Süddeutsche Zeitung

Software löscht Daten:Schwere Panne beim BKA

Wegen eines Softwarefehlers sind beim Bundeskriminalamt über drei Monate hinweg Beweismittel vernichtet worden: abgehörte Telefongespräche, mitgelesene SMS und E-Mails.Es sind allesamt Daten, die in Ermittlungen gegen Schwerkriminelle und Terroristen gesammelt wurden. Das BKA relativiert den Schaden.

Durch eine Software-Panne sind beim Bundeskriminalamt (BKA) und bei der Bundespolizei über Monate Beweismittel in Ermittlungsverfahren gelöscht worden. Betroffen seien Daten aus der sogenannten Telekommunikationsüberwachung (TKÜ), wie sie in Ermittlungen gegen Schwerkriminelle und Terroristen gesammelt werden.

Das BKA bestätigte einen entsprechenden Bericht der Bild am Sonntag. Gelöscht worden seien Daten von abgehörten Telefongesprächen, mitgelesenen E-Mails, SMS und Telefaxen sowie der Lokalisierung von Mobiltelefonen, der sogenannten Funkzellenabfrage.
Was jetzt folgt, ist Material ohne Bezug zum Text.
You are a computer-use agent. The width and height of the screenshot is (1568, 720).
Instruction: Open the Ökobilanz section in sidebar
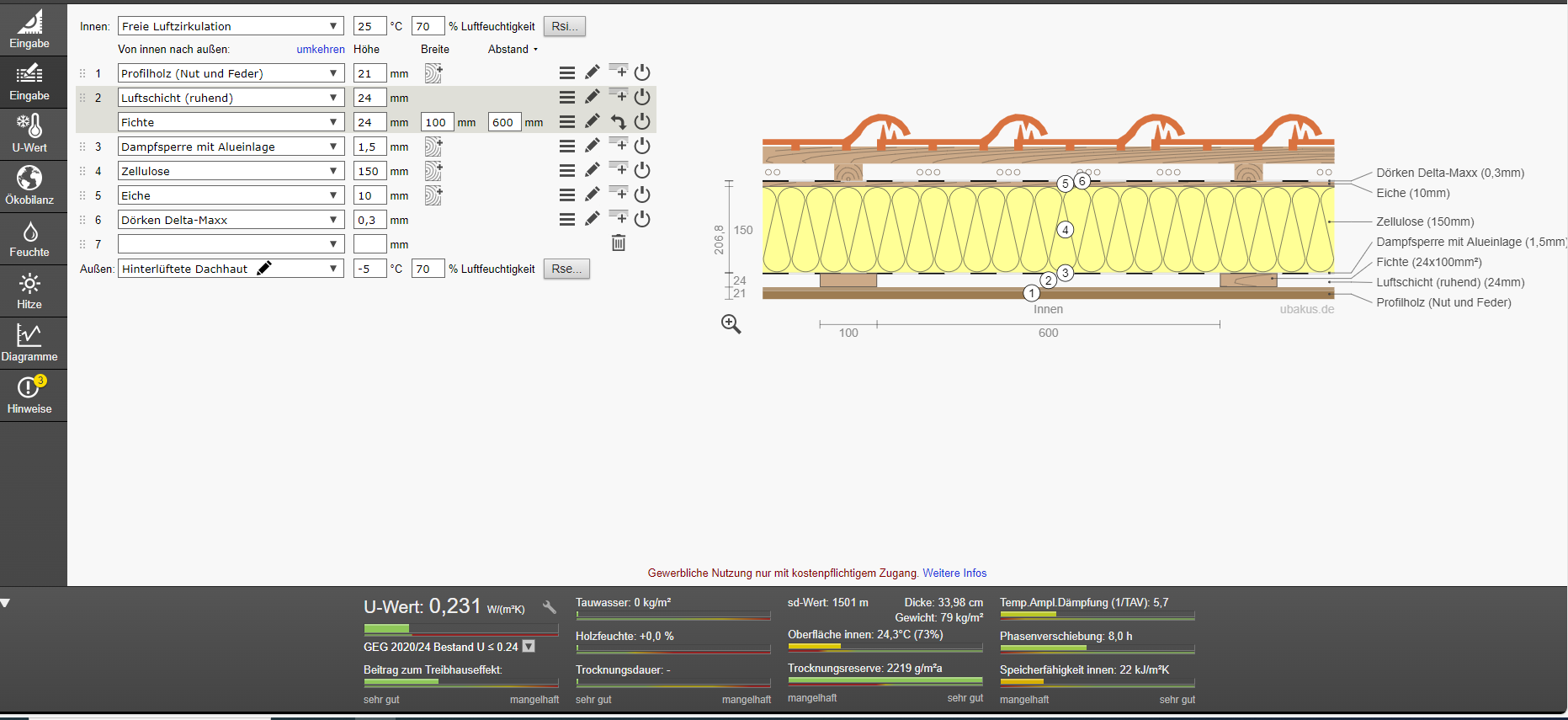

Nach Angaben einer BKA-Sprecherin wurden die Daten zwischen dem 14. Dezember 2011 und dem 10. Februar 2012 vernichtet. Zum Erhebungszeitraum und dem Umfang der Daten konnte sie zunächst keine Angaben machen. Es seien aber jeweils nur einzelne Mosaiksteinchen betroffen und keine kompletten Ermittlungsunterlagen gelöscht worden.

Die Strafprozessordnung sieht vor, dass die Telekommunikation von Beschuldigten heimlich überwacht und die Daten daraus für die spätere Gerichtsverhandlung aufgezeichnet werden dürfen, wenn es sich um schwere Straftaten handelt, etwa bei Mord, Raub oder der Bildung einer kriminellen oder terroristischen Vereinigung.

Der Zeitung zufolge wurde die Datenpanne im Februar von Technikern der Firma Syborg entdeckt, die die vertraulichen Daten im Auftrag der Polizei verwalte. Betroffen seien neben den Datensätzen am BKA-Standort Wiesbaden auch solche der Bundespolizei.

Die den Angaben zufolge älteren Datensätze, die von einem sogenannten Onlinespeicher in ein Langzeitarchiv ausgelagert werden sollten, seien aufgrund eines Softwarefehlers unwiederbringlich vernichtet worden.

BKA relativiert Schaden

Das BKA relativierte laut Bild am Sonntag den durch die Datenlöschung entstandenen Schaden. Alle für die Ermittlungsverfahren relevanten Inhalte seien zuvor ausgewertet und aktenkundig gemacht worden.

Die Ermittlungen gegen Mitglieder und Unterstützer des "Nationalsozialistischen Untergrundes" (NSU) waren dem Bericht zufolge von der Löschung nicht betroffen. Die Vernichtung von Verfassungsschutzakten zur Thüringer Neonazi-Szene, die für die NSU-Ermittlungen von Belang waren, sorgt seit Wochen für heftige Kritik. Der Präsident des Bundesamtes für Verfassungsschutz, Heinz Fromm, hatte als Konsequenz aus dem Skandal seinen Rücktritt erklärt.